**Given exercise A**: Report every line of the records that contains the word "pixels", copying each such line in full.

**Extracted text**:
My Mother was amazing in the fall. She loved Halloween, Thanksgiving, and Christmas, so during those months our house was a blur of crafts, costumes, decorating, and cooking.  It was nothing for her to make dozens of different kinds of cookies to give away at Christmas. At Halloween she made all of her own treats and put an address and phone label on every popcorn ball and caramel-ed apple so that parents wouldn't have to be afraid of letting their kids eat them. Of course, we also lived in the country so few strangers came to the door.

So from Mom, I miss popcorn balls and caramel apples at Halloween, homemade chocolate covered cherries and oatmeal cookies at Christmas, and her Sweet and Sour Pork for my birthday and hope that everyone will have known the love of a mother's cooking in their lifetime.

5.  A grandmother's cooking.  Again, like my mother, the list is long.  Nannie is still with us but she's not so good with the stove anymore.  I grew up on all of her food too but I have to single out one thing. For my birthday all I ever wanted was her banana bread. It was my most special treat.

**Rows**:

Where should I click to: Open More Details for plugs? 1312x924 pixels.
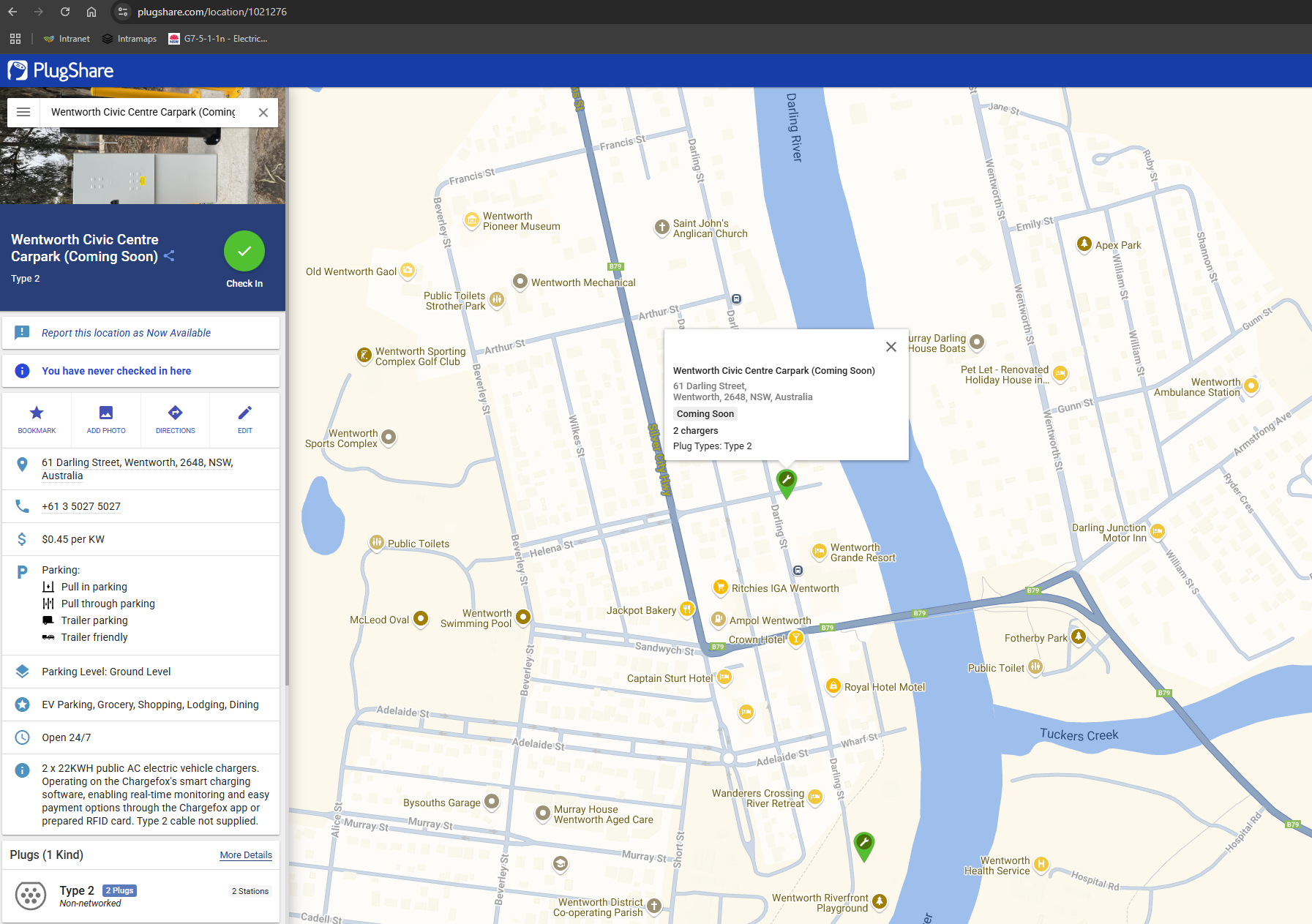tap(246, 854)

...

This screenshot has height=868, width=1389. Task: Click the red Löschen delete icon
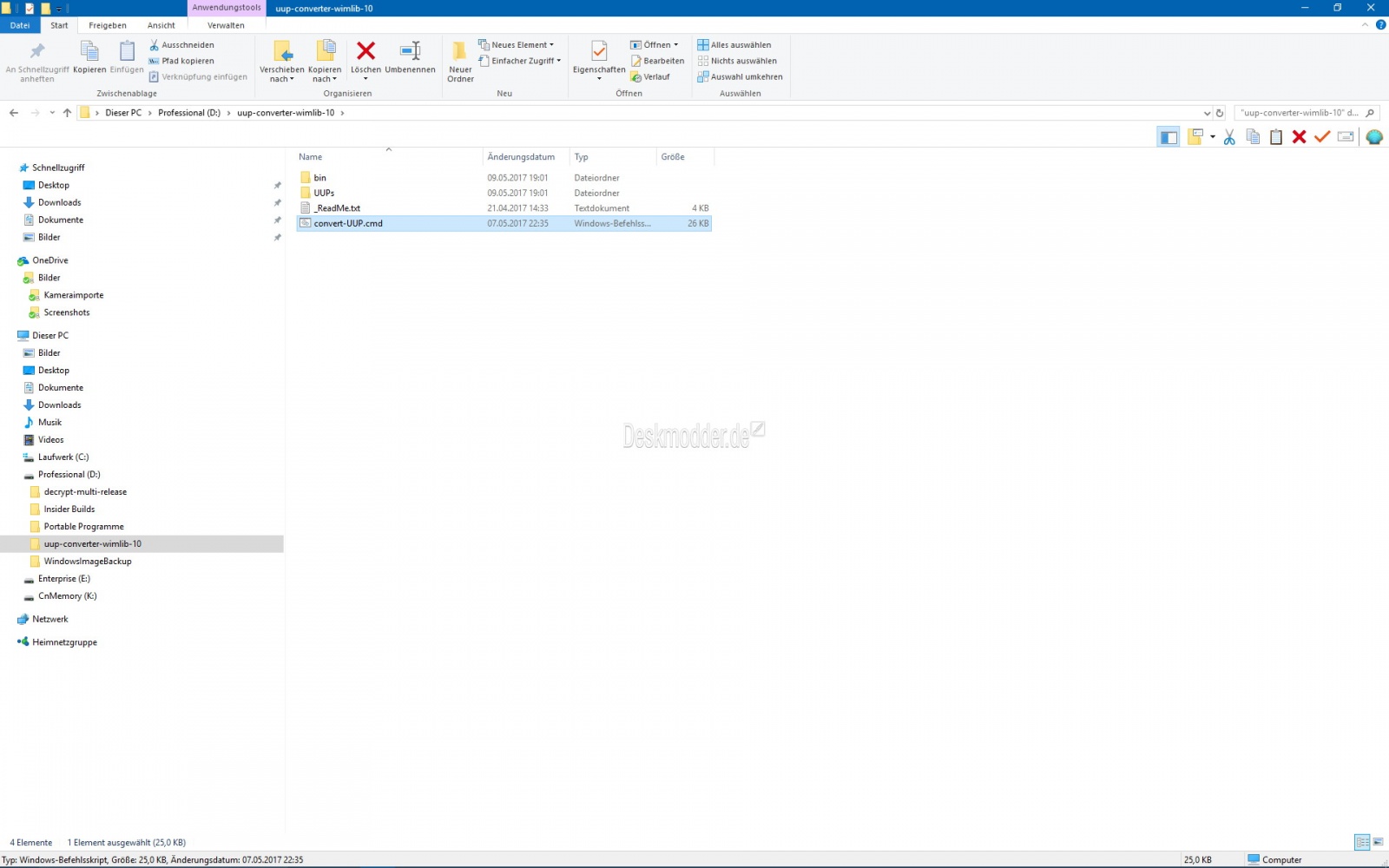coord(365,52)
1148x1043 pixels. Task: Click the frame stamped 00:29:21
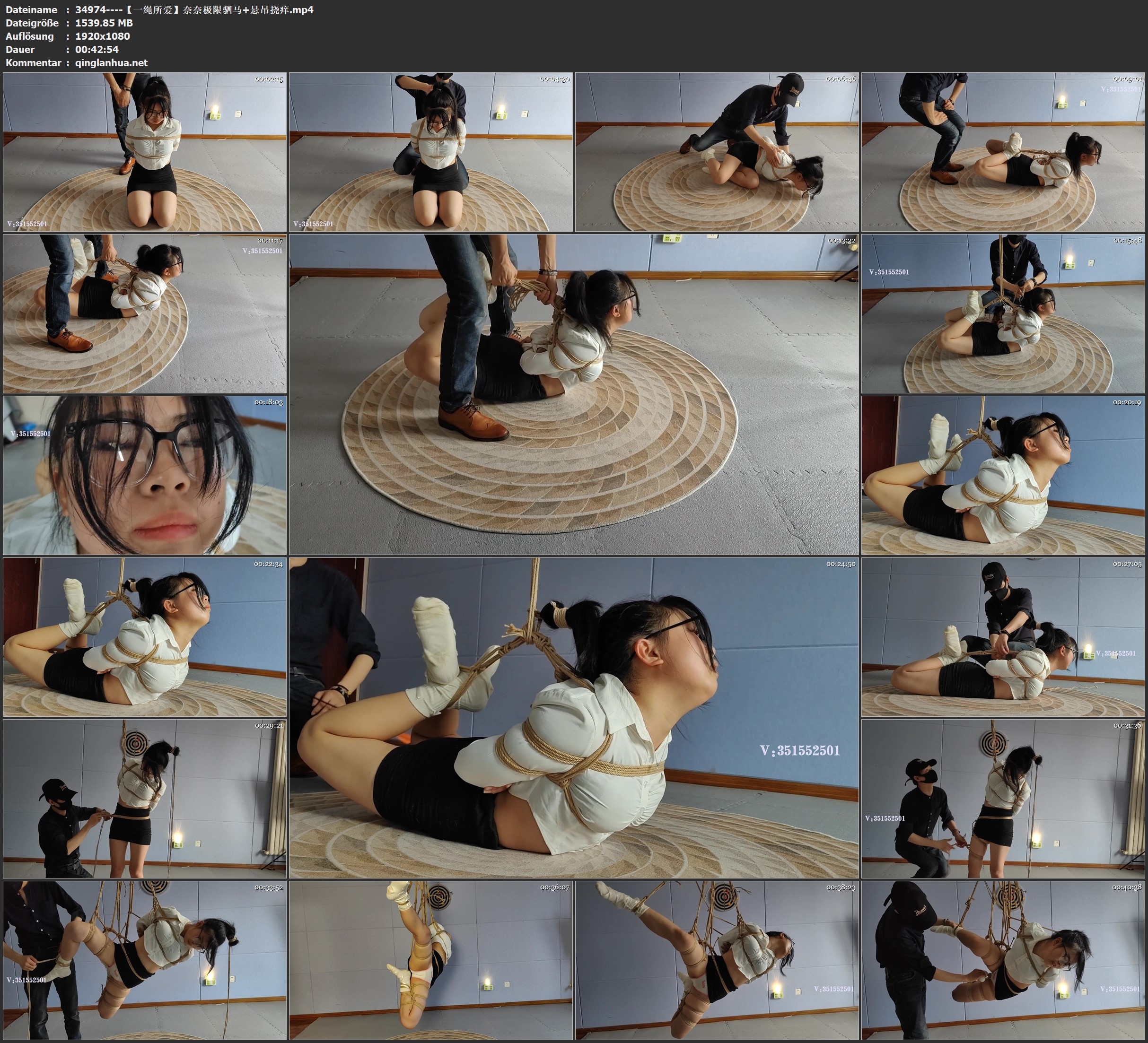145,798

**Given exercise B**: Write what comes next in the passage about family cooking memories, starting after its last sentence.

**Written response A**:
Where should I click to: Open More Details for plugs? 1312x924 pixels.
1148x1043 pixels. Task: Click the frame stamped 00:29:21

**Written response B**:
Okay, one more, but it's not really a recipe.  I spent every Christmas holiday at Nannie's house from the time I was in elementary school through high school so I celebrated New Year's with her. Each New Year's our treat was to get into our pajamas and sit up watching Guy Lombardo ring in the new year and she always made special "mock-tails" for us (Shirley Temples) of Sprite and maraschino cherries served in her crystal glasses. I knew I was a "big" girl on that one evening to get to sip out of "the crystal". 

She gave me those glasses a few years ago. I love them. They're one of my dearest treasures. Every time I look at them I see all those New Year's Eves that I was the lucky person who got to celebrate with her.

For everyone who reads this I hope you will have known the love of a grandmother poured out for you into her best crystal glasses as Sprite with a cherry.

For the original meme of What 5 Foods do you think everyone should eat before they die?, I tag:

Lisa at Champaign Taste

Coffeepot at Coffee & Cornbread

Rosie at Bitchin' in the Kitchen with Rosie

Jeff at C for Cooking

Along with anyone else reading this who would like to participate.

Comments

Gee...thanks Glenna!!

This is gonna be a toughy...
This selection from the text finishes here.